Obituary: Desmond Tutu – South Africa’s rebellious priest

Desmond Tutu was the smiling South African archbishop whose irrepressible personality won him friends and admirers, around the world.

As a high-profile black churchman, he was inevitably drawn into the struggle against white-minority rule but always insisted his motives were religious, not political.

He was appointed by Nelson Mandela to head South Africa's Truth and Reconciliation Commission set up to investigate crimes committed by both sides during the apartheid era.

He was also credited with coining the term Rainbow Nation to describe the ethnic mix of post-apartheid South Africa.

Desmond Mpilo Tutu was born in 1931 in a small gold-mining town in what was then the Transvaal.

He first followed in his father's footsteps as a teacher but abandoned that career after the passage of the Bantu Education Act in 1953 which introduced racial segregation in schools.

He joined the church and was strongly influenced by many white clergymen in the country, especially another strong opponent of apartheid, Bishop Trevor Huddleston.

Tutu (r) with fellow staff members of the Pretoria Bantu Normal College in 1961

He served as bishop of Lesotho from 1976-78, assistant bishop of Johannesburg and rector of a parish in Soweto, before his appointment as bishop of Johannesburg.

It was as a dean that he first began to raise his voice against injustice in South Africa and again from 1977 onwards as general secretary of the South African Council of Churches.

Already a high-profile figure before the 1976 rebellion in black townships, it was in the months before the Soweto violence that he first became known to white South Africans as a campaigner for reform.

Saving suspected police informer

His efforts saw him awarded the Nobel Peace Prize in 1984 in what was seen as a major snub by the international community to South Africa's white rulers.

Desmond Tutu's enthronement as Archbishop of Cape Town was attended by the then Archbishop of Canterbury, Dr Robert Runcie, and the widow of Martin Luther King.

As head of the Anglican Church in South Africa, he continued to campaign actively against apartheid.
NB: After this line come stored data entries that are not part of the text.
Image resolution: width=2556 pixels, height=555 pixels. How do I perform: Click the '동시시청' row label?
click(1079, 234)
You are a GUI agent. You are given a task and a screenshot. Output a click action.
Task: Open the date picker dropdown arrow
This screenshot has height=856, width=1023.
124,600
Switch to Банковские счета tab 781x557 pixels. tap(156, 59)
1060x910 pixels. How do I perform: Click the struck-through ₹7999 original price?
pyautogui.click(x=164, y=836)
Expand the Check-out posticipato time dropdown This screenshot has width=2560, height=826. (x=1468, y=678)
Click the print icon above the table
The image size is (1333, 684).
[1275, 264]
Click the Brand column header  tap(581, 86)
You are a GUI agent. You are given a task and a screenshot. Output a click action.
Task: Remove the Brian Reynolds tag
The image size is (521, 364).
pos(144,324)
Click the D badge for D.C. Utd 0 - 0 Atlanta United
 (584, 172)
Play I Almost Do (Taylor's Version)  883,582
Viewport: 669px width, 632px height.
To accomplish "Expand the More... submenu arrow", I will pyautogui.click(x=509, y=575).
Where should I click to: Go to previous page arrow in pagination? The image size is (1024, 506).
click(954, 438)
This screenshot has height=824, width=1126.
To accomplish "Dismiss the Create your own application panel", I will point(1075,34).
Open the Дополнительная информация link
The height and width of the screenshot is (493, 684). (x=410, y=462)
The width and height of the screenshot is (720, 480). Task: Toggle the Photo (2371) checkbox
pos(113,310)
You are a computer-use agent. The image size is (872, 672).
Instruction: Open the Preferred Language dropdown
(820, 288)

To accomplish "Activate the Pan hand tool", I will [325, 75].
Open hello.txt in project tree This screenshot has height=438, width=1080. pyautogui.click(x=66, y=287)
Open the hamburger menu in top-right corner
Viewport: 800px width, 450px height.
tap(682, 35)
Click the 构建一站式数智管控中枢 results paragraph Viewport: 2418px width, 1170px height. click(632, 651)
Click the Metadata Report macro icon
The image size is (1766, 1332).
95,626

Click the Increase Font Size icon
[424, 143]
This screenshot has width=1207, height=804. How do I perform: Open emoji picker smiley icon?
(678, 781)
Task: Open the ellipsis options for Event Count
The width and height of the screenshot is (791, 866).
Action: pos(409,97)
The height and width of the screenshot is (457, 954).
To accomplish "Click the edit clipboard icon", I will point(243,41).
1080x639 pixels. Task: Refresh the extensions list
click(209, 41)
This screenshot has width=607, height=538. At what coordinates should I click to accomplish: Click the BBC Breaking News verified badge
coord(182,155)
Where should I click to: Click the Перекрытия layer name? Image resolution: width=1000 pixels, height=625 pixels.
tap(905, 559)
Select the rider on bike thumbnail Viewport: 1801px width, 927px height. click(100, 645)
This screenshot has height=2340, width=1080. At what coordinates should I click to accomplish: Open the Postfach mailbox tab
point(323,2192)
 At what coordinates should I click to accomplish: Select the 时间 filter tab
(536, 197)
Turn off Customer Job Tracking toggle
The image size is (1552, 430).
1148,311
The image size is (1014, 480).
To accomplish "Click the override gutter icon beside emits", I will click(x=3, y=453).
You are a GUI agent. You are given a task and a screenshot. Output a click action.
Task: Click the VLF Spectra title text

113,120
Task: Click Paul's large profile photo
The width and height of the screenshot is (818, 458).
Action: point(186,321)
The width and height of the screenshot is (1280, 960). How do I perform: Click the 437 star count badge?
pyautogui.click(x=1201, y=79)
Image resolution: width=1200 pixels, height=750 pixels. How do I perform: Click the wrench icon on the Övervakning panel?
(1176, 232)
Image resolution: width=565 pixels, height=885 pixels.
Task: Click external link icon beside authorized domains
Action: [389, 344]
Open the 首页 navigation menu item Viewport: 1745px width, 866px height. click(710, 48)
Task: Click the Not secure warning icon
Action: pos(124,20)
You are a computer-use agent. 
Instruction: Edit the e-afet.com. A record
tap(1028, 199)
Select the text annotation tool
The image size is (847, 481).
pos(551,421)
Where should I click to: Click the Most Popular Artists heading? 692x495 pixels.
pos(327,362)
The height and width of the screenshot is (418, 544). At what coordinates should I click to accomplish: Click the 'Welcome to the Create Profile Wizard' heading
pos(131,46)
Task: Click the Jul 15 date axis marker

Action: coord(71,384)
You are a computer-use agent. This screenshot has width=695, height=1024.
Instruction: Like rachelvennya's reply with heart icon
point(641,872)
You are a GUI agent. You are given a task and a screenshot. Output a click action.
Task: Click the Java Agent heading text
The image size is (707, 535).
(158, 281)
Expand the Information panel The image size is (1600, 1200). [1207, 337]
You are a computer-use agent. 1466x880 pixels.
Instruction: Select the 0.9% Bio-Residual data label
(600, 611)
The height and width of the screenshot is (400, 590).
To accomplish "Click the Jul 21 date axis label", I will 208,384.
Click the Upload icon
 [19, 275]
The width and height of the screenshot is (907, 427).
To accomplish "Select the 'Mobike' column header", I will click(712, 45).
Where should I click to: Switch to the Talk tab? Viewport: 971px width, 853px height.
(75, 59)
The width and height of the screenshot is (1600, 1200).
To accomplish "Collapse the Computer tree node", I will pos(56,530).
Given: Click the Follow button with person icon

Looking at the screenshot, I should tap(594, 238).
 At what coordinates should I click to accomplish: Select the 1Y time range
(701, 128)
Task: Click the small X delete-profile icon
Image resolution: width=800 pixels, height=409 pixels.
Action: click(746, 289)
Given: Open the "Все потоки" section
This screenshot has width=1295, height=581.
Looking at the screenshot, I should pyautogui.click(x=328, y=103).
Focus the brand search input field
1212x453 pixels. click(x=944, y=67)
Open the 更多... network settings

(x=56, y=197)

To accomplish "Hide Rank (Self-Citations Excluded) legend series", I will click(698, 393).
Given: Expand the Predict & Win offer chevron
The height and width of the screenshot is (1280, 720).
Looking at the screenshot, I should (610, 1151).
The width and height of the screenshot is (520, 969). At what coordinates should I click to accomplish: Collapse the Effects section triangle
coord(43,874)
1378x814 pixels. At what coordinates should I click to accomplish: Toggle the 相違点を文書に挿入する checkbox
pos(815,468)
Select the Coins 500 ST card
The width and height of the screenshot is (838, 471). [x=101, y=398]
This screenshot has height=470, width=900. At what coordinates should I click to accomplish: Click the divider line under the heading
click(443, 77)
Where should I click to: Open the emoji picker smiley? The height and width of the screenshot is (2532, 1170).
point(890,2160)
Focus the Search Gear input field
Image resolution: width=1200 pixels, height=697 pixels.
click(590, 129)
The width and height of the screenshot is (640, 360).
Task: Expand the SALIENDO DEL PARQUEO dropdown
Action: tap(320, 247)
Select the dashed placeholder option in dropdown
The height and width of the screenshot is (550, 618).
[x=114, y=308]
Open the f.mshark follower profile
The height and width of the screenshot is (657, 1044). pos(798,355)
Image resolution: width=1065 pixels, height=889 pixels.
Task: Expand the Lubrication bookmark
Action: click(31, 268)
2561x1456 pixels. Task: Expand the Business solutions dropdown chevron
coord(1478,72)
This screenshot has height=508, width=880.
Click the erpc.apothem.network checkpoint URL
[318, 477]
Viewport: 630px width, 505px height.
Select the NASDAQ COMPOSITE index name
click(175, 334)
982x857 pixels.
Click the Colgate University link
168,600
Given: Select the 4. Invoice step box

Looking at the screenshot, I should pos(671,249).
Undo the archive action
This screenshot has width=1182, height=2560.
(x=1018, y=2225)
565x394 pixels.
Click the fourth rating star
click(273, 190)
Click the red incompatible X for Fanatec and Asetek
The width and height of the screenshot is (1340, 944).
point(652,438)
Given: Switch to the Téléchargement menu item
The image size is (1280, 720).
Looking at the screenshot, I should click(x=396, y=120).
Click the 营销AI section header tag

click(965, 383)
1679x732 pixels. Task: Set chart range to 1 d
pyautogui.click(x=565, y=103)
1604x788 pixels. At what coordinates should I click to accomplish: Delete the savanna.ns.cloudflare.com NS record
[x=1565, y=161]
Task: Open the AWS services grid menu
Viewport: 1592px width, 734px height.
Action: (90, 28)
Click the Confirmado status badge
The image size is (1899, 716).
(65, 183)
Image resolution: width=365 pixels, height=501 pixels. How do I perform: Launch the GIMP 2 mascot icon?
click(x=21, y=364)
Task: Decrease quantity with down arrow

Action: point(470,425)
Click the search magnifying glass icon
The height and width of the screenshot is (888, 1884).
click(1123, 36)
In March 1988, he declared: "We refuse to be treated as the doormat for the government to wipe its jackboots on."

Six months later, he risked jail by calling for a boycott of municipal elections.

He was caught in a cloud of tear gas in August 1989, when police took action against people leaving a church in a township near Cape Town, and the following month he was arrested after refusing to leave a banned rally.

He was a frequent visitor to the townships, often under the watchful eye of the police

As archbishop, his calls for punitive sanctions against South Africa struck a chord throughout the world, especially as they were coupled with a total condemnation of violence.

In 1985, Tutu and another bishop bravely and dramatically rescued a suspected police informer as he was being assaulted and about to be burnt to death by an angry mob in a township east of South Africa's main city, Johannesburg.

The clergymen pushed through the mob and pulled to safety the bleeding, half-conscious man, just before the petrol-doused tyre around his neck was set alight.

Tutu later returned to rebuke the man's attackers, reminding them of "the need to use righteous and just means for a righteous and just struggle".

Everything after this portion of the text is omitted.